Isto porque na prática, como sublinha a investigadora Susana Nina, a repetição e a previsibilidade do discurso nos debates é algo “completamente deliberado”. “A repetição constante de este tipo de chavões é completamente deliberada, tem o efeito de criar no eleitorado uma ligação entre um rosto e a política que esse rosto representa”, afirma, destacando que estes chavões “são subliminares ao inconsciente do eleitorado de uma forma inconsciente”. “São mensagens visuais, verbais e pistas que ajudam um eleitorado a tomar uma decisão”. Por outro lado, adverte, “as repetições têm também a capacidade de produzir cansaço numa fatia do eleitorado que está à procura de uma discussão mais aprofundada”. 

Assim, ao final de três semanas seguidas de debates, os resultados do Bingo da CNN chegam ao fim. Há um vencedor, há um debate em que dois cartões ficaram totalmente preenchidos e há candidatos que repetiram a mesma mensagem constantemente ao longo de todos os debates. Cada frase repetida equivale a um ponto.

Os vencedores. Luís Montenegro e Nuno Melo: 37 pontos
 

Luís Montenegro repetiu durante o debate com Pedro Nuno Santos grande parte das ideias e chavões testadas nos debates anteriores. Conseguiu um Bingo

Um dos pontos de partida do primeiro-ministro incumbente no primeiro debate que travou, a 7 de abril, contra Paulo Raimundo foi o de que, no que diz respeito à sua relação com o caso Spinumviva, a sua empresa familiar que ditou a queda do Governo, já tinha prestado “todos os esclarecimentos”. Essa foi, de resto, a ideia mais repetida por Luís Montenegro, que a trouxe para os quatro debates em que esteve presente, e que foi reforçada por Nuno Melo nas alturas em que veio substituir o líder social-democrata. 

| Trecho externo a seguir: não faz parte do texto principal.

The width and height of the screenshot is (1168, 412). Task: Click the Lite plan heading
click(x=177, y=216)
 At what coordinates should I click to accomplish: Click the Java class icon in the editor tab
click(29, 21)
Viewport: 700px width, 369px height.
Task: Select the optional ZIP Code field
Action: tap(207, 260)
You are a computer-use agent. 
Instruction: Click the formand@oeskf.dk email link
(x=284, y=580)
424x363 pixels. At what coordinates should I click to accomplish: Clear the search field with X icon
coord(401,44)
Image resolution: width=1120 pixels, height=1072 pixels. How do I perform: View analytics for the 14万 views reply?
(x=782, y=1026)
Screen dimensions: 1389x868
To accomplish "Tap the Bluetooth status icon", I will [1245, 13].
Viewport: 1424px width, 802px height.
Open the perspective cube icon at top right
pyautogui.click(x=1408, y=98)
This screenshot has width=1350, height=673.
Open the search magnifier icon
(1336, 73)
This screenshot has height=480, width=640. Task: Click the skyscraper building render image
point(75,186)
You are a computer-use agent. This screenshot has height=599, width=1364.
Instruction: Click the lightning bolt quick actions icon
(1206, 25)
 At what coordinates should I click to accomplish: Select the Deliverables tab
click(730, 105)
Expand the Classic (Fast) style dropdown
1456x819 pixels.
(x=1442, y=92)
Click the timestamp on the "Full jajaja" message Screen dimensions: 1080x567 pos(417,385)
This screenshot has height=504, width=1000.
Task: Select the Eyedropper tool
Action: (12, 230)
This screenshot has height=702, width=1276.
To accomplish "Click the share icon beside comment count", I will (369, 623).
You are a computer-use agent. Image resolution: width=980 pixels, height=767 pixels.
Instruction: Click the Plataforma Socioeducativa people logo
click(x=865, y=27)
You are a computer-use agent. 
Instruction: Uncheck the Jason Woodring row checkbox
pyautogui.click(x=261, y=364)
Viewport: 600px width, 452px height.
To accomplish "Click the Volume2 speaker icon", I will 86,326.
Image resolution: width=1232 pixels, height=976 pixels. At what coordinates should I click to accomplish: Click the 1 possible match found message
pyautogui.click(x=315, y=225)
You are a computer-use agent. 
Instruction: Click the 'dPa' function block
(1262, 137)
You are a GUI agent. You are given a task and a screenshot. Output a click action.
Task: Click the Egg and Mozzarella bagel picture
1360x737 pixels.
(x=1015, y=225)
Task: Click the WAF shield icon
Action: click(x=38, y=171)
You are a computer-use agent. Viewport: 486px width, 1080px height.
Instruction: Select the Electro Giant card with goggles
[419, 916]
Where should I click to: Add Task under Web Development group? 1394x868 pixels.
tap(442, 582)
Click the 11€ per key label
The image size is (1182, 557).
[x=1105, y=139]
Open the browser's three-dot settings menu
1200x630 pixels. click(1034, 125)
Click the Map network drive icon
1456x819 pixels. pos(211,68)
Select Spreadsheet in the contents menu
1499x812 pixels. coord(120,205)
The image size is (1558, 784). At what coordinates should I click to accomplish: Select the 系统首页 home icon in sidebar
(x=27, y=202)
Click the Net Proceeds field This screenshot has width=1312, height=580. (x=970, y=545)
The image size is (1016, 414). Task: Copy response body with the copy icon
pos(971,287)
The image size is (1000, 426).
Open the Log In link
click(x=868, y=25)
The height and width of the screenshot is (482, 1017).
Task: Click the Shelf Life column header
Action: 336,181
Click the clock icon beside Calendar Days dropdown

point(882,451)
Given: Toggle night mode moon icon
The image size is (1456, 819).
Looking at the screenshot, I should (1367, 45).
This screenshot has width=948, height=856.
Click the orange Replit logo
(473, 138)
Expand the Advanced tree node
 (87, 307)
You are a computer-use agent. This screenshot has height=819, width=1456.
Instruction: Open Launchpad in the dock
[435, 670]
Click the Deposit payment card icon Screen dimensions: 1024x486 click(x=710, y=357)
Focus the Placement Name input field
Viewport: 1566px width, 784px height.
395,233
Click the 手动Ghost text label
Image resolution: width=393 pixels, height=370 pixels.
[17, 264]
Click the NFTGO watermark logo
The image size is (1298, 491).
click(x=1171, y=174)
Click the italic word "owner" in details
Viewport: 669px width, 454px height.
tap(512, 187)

Ao longo deste período, Luís Montenegro repetiu constantemente a ideia de que o seu Governo levou a cabo uma reforma que começou a resolver vários problemas nas áreas da saúde, habitação e justiça fiscal. Ancorado na ideia de que o seu Governo “fez mais em 11 meses do que o PS em oito anos”, Montenegro (e Nuno Melo) repetiu várias ideias-chave à volta desse tema, sendo as mais comuns, a realização de acordos com 19 carreiras da função pública e o apoio aos jovens na compra da primeira casa. 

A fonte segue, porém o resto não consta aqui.